Full of terror, the boy's gaze followed her.

'And don't touch him while I'm gone, Steve. Do you hear me? Don't touch him.'

Hard knots bit deeply into sore wrists, and sharp pain surged up her arms. Somehow she'd managed to twist her hands around in front of her, and again she threw her weight against the closet door. It felt like the air was almost gone, and she could barely fill her lungs. But the door didn't budge. Again her bound hands rasped at the tape across her mouth, loosening a corner and finally ripping it away. Gasping deeply, she hit the door and rebounded, tripping to strike her head against the wall. No more, please, no more. Huddled in the darkest corner, she began to sob. Let it end.

A vibration slid in the wall by her head. Faintly, it throbbed again. Pushing as far back as she could, she bit her lip to keep from whimpering.

The doorknob rattled; she tasted blood.

The door jarred. Perry! Help me! She slid to her knees in terror, as the door leapt in its frame. Who is it? What's happening? At the last instant, she recognized the explosions of noise as hammer blows against the lock. He was telling the truth, oh God, the truth all along, they're coming to get me, they're here! The monsters!

The noise stopped. With a soft click, the door swung in, and she blinked. In the trickle of light, a countenance swirled: slowly, it coalesced into the face of all her oldest nightmares.

It smiled.

Ripping from the bottom of her belly, the scream hurt coming out.

The boy sneezed again. Then the man sneezed.

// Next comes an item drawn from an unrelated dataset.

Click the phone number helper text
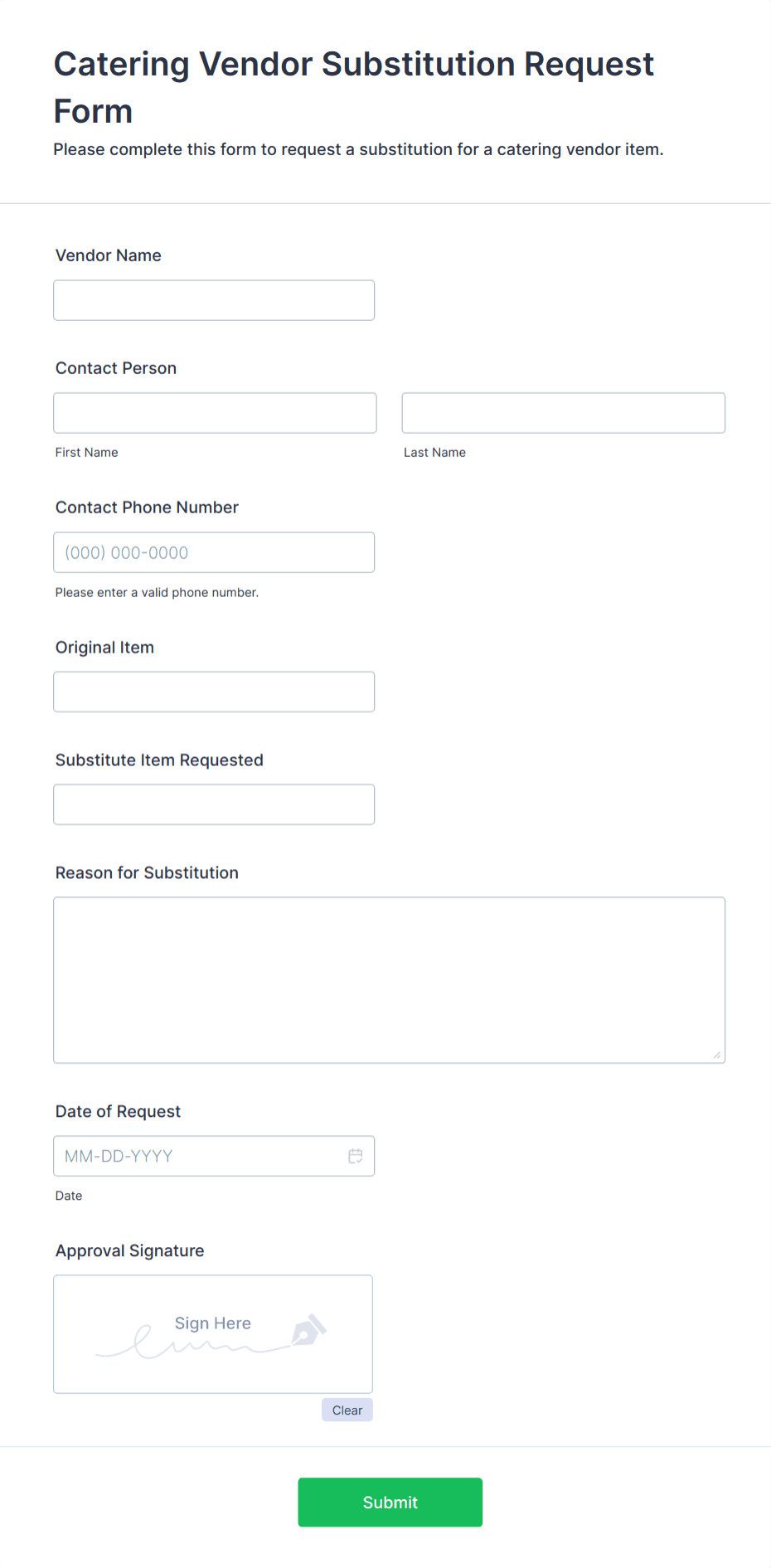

Perry's hair glistened like metal as it dried, falling forward over his face, and he stared fixedly at the floor. A pair of thin blankets around him, he hunched forward, his bony knees jutting bright crimson. Periodically, he mouthed at a paper cup full of water. A slow pattering provided the only real sound in the room as his sopping clothes, wrung out and hung across the back of a nearby chair, dripped onto the newspapers beneath them. Earlier, he'd stiffened when she'd tried to get the clothing off, silently flailing his arms and legs like an infant, but she'd gotten him dried as best she could. When she'd pushed the darkened tangle back from his face, she'd expected him to be hot, but he'd felt cool to the touch, the sharp bones delicate beneath her hands.